Saturday, April 30, 2011

Essay on "Sun Also Rises"


The Sun Also Rises by Ernest Hemingway is a book that has many different sides to it. A writer writing an analytical paper on it could choose many different topics in the book to analyze. In this book a writer could choose to write about alcoholism, feminism, psychoalanic, and many other structures that Hemingway might have been writing about in this book. The one structure I see the most in this novel is morality.
            The Sun Also Rises has a very non-moral story setting. Almost all the main characters are alcoholics and the main female character, Lady Brett, is not just an alcoholic but also a lady that likes to sleep around and go out with different men. The three main characters all have something wrong with them. Jake Barnes a war hero, who from the war suffered a wound that caused him to go impotent. Lady Brett Ashley a very promiscuous female that sleeps around with almost all the characters from the older man like Cohn to the very young like Romero the bullfighter.  Robert Cohn is the worn out boxer and he is one of the biggest alcoholics of the bunch always drinking his sorrows away.
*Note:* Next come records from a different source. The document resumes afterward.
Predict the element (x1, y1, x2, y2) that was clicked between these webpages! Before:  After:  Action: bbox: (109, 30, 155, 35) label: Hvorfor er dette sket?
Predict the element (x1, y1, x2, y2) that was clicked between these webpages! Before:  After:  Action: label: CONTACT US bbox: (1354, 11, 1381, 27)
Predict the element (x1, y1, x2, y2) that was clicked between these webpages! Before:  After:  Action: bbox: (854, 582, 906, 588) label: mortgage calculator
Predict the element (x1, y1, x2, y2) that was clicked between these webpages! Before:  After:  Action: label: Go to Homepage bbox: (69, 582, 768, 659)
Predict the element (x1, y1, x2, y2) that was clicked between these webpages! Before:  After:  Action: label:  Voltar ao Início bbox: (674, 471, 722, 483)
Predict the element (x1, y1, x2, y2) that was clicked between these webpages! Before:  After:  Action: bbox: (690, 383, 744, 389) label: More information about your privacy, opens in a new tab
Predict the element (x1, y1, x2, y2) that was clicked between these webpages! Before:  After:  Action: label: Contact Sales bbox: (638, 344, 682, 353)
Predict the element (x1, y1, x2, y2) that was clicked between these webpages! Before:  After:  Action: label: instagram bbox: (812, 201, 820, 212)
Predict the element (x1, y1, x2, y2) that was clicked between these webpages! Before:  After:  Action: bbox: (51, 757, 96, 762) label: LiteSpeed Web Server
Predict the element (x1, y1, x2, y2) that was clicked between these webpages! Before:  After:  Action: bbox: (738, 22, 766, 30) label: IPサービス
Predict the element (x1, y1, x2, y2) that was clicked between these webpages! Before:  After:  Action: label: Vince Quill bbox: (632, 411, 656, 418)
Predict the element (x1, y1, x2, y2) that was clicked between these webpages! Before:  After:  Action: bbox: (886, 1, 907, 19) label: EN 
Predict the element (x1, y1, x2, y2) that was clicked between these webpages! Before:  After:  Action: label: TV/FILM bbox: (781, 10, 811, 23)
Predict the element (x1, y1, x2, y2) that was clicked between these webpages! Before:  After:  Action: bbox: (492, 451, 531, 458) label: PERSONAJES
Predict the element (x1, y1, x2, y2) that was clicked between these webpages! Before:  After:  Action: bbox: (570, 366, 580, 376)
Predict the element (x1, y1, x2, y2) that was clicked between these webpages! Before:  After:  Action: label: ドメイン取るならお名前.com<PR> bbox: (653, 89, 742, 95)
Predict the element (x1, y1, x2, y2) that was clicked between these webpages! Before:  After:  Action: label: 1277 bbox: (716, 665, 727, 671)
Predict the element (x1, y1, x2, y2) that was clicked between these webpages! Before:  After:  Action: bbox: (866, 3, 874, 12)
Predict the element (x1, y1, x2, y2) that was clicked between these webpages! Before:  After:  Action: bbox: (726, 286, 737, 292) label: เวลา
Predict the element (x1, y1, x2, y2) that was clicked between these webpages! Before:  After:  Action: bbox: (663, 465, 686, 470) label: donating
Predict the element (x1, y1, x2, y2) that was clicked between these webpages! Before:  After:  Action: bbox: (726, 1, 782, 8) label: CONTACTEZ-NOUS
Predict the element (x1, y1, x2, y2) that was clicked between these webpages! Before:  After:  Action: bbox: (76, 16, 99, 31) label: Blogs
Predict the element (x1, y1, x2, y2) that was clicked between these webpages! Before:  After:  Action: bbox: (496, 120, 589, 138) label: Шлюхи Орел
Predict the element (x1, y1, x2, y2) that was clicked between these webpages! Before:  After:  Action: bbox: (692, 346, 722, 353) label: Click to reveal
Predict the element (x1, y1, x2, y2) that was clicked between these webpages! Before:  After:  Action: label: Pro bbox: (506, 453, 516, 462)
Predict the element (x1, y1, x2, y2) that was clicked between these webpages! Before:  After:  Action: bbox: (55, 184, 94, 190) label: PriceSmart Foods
James Covert who wrote an article on the morality of Hemingway’s stories says that, “Hemingway’s fiction reflects and directs immediately the character of our times, its moral uncertainty. It surveys against this background the whole problem of conduct and value on the level of the individual (374).” For this Hemingway novel Covert is absolutely right. Again, almost all the characters have something wrong with them out of the social norm and that the time period is a reflection on why theses characters have low moral standards. This paper will be broken into three parts and over three different characters. The characters are Robert Cohn, Jake Barnes, and Lady Brett Ashley.
            Robert Cohn is a graduate of Princeton who boxed during college. Even though Hemingway starts off with, “Robert Cohn was once middleweight boxing champion of Princeton,” and devotes almost the entirety of the first chapter about Cohn, Cohn isn’t the main character of The Sun Also Rises (11). Cohn is actually an outsider to the coalition of people that travel around. He once had a fling with Lady Brett Ashley but he is merely tagging along cause of that and his friendship with Jake. Covert talks about Cohn more than any other character in this story, not because of his immoral ways but because how Cohn is so blinded in his meaning to find a way in life. Robert and Jake are very much in love with Lady Brett. Robert on the other hand and this is what Covert points out is that he is only fantasizing about his relationship with Brett. Covert says that “Cohn is incapable of being honest with himself or with others not because he deliberately uses dishonesty, but because he can not see through the illusions into reality. (381)” Covert sis right Cohn can not see that his relationship with Lady Brett will not work out and that the difference between Cohn and Jake is that Jake does realize that things can not work out between him and Lady Brett. Lady Brett is annoyed with Cohn too,  “Was I rude enough to him? My God! I’m so sick of him (Hemingway 185).” Besides drinking, dishonesty is Cohn’s moral downfall. He is not really dishonest with other people but with himself because he cannot tell himself that something won’t happen that he wants to happen. Like all of the other characters Cohn is a raging alcoholic. At one point someone asked, “Where’s Cohn” and Lady Brett replies, “He’s passed out. (Hemingway 161-162)” Another example of immortality of Cohn is in the first chapter of the book it talks about Cohn’s girlfriend Frances, but the whole time he is away he is trying to get with Lady Brett. In other words he is trying to cheat on his girlfriend and that’s a very immoral thing to do. Cohn to me is the least immoral person, he is not as big of a drunk as the others and his only vice is his lust for Lady Brett.